Gary Griffin is an award-winning theater director whose credits include productions on- and off-Broadway, for regional theater around the country, and in London. A respected member of the Chicago theater community for 32 years, he is the recipient of 10 Joseph Jefferson Awards for directing, the city’s most prestigious honor for artists working in theater. He also received the Artistic Achievement Award from the League of Chicago Theaters.
His Broadway credits include “The Color Purple,” nominated for 11 Tony Awards including Best Musical; “The Apple Tree,” Tony-nominated for Outstanding Revival; and “Honeymoon in Vegas.” Off-Broadway, he directed “Beautiful Thing” at Cherry Lane Theatre, “Saved” for Playwrights Horizons, and seven productions for City Center Encores. In 2018, he directed a one-night-only performance of Leonard Bernstein’s “Candide” at Carnegie Hall, about which Opera Wire said, “With such joyful music-making on this evening, it is a shame it was a one-night-only performance.”

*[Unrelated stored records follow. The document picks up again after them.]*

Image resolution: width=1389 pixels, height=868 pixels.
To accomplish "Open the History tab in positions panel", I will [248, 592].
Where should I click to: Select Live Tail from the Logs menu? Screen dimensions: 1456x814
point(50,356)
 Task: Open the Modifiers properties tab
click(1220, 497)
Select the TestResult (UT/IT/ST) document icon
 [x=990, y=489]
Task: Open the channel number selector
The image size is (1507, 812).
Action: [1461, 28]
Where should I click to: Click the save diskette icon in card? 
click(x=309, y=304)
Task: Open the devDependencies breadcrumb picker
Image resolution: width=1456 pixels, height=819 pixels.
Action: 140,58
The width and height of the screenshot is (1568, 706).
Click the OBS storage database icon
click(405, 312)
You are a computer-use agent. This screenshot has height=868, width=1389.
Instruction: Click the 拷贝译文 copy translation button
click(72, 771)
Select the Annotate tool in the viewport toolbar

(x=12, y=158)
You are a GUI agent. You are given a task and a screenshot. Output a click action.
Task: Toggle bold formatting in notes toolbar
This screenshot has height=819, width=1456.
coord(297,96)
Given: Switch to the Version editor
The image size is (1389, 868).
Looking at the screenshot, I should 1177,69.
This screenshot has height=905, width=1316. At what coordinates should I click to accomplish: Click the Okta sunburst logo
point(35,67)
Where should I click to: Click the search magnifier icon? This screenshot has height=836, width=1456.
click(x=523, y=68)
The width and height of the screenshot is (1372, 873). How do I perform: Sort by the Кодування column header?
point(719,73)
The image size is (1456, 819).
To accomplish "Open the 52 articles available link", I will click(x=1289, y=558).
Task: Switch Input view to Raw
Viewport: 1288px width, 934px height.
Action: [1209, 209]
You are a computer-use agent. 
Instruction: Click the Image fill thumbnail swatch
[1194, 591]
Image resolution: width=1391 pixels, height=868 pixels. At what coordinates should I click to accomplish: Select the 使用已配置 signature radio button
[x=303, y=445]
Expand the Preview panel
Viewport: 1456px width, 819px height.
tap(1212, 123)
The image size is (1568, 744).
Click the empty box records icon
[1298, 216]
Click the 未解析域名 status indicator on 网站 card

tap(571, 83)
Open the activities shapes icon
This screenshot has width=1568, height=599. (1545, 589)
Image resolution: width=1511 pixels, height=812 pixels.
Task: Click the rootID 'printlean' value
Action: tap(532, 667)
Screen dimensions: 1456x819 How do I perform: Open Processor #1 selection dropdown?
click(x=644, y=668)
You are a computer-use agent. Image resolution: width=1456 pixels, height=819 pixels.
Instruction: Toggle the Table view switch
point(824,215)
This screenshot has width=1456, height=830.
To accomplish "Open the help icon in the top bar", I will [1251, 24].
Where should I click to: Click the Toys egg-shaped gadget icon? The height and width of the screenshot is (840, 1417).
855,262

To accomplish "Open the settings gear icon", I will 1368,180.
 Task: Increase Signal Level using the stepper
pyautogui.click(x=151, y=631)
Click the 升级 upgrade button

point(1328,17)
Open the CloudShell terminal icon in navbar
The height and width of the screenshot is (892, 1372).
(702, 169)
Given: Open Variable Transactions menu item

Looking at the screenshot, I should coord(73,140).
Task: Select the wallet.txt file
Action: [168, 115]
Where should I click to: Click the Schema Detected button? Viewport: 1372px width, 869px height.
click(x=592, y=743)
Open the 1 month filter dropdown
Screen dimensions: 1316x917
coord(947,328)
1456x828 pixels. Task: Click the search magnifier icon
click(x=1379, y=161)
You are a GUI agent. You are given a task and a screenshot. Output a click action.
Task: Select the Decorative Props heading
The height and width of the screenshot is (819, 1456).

Griffin was nominated for a Laurence Olivier Award as Best Director for “Pacific Overtures” in London. The production won the Olivier Award for Outstanding Musical Production. Among his many credits in Chicago theater, Griffin directed “Into the Woods” and “Parade” for Writers Theater Chicago and Sondheim’s “Road Show,” “Gypsy,” “Sunday in the Park With George,” “Follies,” “Passion,” “A Little Night Music,” and “Pacific Overtures” at Chicago Shakespeare Theatre.
He has directed for regional theater organizations including McCarter Theater Center in Princeton, N.J.; Alliance Theatre in Atlanta; Old Globe Theatre in San Diego; Kansas City Repertory Theatre; Hartford Stage; Dallas Theater Center; Signature Theatre in Arlington, Va.; St. Louis Municipal Opera Theatre (The Muny); and Phoenix Theatre.
Steven Freeman is a musical director whose Broadway credits include “Matilda: The Musical,” “Billy Elliott,” Irving Berlin’s “White Christmas,” “Damn Yankees,” “Chicago” and “Grease” (with Rosie O’Donnell). He has musically supervised international companies of “Chicago” in Buenos Aires, Moscow, Montreal, Seoul and Tokyo. He conducted the New York premiere of Stephen Sondheim’s “Saturday Night.” After joining the original company of “Forever Plaid” off-Broadway, he traveled to the West Coast to open the show in Los Angeles, where he received the L.A. Drama Critics Award for Best Musical Direction.
Krisha Marcano teaches musical theater dance in the School of Drama, and serves as the school’s assistant dean for student affairs and entrepreneurship. A professional dancer, singer and actor, she has performed on Broadway (including Squeak in the original production of “The Color Purple” with Gary Griffin as director from 2005-2008), and danced with Martha Graham Dance Company and Alvin Ailey American Dance Theater. She is the owner of The Artistry Center, providing private coaching to performing artists on artistic and entrepreneurial wellness.